With the average gas price topping $4.30 per gallon, Southern California residents seeing the highest fuel prices since the spring and summer of 2008, according to the Automobile Club of Southern California.
The highest price recorded for unleaded, regular gas in Los Angeles county is $4.626.
In order to help drivers pay less at the pump, the Auto Club released a number of tips for drivers on its website:
Track daily mileage and figure out how to reduce it. First off, try carpooling, whether it's to work, social events, school events or sports practices for children. Try walking or using public transit, or if you commute a long distance to work, see if you can telecommute one or two days per week.

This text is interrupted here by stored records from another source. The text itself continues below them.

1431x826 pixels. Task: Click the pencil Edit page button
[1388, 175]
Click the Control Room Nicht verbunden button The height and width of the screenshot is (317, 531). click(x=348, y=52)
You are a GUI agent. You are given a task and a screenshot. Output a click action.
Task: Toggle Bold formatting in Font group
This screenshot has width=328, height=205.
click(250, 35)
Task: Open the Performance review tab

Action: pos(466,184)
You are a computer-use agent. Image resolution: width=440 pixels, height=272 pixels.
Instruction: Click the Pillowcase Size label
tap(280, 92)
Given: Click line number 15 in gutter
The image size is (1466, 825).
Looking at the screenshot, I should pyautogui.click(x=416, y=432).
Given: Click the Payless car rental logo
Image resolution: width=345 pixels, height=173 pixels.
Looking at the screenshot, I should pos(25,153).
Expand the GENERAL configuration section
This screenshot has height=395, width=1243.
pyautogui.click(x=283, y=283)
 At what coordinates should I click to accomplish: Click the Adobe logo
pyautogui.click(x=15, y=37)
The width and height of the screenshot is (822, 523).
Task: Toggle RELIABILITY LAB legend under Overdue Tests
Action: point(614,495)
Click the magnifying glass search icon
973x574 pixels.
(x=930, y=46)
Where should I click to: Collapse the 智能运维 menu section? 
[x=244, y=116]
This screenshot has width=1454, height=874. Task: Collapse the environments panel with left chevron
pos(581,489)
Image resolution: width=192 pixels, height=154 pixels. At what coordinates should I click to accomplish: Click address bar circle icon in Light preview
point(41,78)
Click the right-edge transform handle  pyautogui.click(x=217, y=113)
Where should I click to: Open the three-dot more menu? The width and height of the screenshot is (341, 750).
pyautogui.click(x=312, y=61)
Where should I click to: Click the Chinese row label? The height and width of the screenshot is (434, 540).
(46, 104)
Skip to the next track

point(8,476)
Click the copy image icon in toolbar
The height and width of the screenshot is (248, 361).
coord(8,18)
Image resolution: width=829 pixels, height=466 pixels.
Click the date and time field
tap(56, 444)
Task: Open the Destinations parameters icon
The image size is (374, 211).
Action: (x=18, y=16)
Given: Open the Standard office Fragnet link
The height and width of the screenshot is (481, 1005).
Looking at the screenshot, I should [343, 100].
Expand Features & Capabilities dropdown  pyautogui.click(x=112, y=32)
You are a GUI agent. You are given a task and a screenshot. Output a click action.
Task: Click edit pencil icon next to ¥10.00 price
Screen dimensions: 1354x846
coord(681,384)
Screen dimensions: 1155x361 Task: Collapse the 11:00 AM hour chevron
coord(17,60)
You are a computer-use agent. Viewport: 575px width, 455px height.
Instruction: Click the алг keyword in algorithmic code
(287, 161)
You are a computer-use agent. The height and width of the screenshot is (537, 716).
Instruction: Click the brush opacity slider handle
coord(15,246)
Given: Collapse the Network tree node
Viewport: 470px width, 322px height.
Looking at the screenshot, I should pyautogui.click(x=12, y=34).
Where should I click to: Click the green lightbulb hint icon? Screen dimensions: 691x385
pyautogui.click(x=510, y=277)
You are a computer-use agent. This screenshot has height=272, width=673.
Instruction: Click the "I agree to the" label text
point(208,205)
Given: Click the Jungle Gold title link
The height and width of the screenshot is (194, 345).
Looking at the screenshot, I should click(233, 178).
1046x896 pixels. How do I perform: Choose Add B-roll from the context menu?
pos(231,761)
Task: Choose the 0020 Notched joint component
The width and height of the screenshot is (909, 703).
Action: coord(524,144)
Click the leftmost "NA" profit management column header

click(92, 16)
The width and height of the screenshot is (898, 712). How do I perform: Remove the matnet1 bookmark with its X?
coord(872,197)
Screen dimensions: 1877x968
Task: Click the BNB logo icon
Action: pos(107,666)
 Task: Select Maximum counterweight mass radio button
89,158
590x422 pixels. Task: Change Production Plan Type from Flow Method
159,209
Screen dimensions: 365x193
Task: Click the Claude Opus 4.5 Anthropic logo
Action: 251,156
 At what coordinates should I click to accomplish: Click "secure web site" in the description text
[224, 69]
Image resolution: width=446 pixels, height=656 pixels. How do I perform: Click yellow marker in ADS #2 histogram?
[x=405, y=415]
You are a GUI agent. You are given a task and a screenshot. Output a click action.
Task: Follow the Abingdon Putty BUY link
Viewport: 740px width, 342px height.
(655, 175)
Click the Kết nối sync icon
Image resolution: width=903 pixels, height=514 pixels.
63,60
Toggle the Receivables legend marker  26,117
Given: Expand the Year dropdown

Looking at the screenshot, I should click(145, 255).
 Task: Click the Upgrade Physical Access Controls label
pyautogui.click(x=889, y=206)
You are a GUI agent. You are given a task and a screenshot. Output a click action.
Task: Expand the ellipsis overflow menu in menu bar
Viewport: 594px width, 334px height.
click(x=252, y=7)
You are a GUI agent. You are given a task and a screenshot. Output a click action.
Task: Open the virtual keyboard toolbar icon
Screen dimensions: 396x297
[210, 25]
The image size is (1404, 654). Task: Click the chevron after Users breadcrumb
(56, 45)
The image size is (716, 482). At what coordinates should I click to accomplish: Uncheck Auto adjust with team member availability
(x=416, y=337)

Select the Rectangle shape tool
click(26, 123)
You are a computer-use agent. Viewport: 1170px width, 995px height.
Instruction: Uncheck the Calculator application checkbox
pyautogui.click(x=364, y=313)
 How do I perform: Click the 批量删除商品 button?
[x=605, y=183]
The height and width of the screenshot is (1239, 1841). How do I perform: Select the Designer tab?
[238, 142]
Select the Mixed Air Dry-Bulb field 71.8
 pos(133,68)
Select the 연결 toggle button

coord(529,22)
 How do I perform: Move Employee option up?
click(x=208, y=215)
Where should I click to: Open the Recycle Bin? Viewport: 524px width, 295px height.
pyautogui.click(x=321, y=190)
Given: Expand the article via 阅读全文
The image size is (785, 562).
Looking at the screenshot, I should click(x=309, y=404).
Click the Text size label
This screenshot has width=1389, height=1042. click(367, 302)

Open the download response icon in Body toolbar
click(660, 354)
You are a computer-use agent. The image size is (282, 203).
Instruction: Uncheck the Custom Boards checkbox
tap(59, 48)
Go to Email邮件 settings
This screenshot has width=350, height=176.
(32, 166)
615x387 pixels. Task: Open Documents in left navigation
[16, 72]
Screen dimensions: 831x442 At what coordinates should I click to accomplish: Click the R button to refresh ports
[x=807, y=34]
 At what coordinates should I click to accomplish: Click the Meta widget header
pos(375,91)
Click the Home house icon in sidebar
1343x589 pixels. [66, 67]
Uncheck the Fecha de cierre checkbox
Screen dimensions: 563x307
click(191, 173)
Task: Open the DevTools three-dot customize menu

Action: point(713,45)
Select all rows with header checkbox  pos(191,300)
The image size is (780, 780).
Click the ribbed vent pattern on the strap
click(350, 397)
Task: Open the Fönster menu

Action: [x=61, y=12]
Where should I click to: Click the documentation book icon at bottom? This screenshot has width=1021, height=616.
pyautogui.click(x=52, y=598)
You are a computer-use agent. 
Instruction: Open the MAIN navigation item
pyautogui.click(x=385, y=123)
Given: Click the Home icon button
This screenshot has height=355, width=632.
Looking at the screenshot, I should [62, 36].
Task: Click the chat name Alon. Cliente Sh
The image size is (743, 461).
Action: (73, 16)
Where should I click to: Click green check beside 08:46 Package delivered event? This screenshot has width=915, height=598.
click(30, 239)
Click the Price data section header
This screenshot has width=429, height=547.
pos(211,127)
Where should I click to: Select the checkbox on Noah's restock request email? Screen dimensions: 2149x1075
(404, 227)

Practice safe, smart driving. Texting or using a cellphone or iPod while driving can also waste gas, according to the Auto Club. "When you drive distraction-free and pay close attention, you will be better able to anticipate traffic conditions and slow down or accelerate gradually instead of slamming on your breaks or gas pedal, which wastes fuel and can also be dangerous and hard on your club," the Auto Club said in a statement. Additionally, stop-and-go traffic wastes more gasoline, so avoid hitting the gas only to slam on the brakes seconds later.
Plan your trips. Instead of making three trips to the grocery store in one week, try making one trip. Combine errands and use the shortest route possible, and call ahead to make sure the item is in stock if there's something in particular that you're looking for.
Fuel efficiency counts. If your household has more than one car, drive the most fuel efficient one as often as possible.
Slow down. "The U.S. Department of Energy estimates that drivers who travel more than 60 miles per hour are reducing their fuel economy anywhere from seven to 23 percent," according to the Auto Club.
Check your tires every other fill-up. Under-inflated tires can reduce fuel economy by 2 percent per pound of pressure below the recommended level, according to the Auto Club.
Clean out your trunk. Your car is not a storage unit. Extra weight in your car—such as sports equipment or files—can reduce fuel economy by about 2 percent per extra 100 pounds.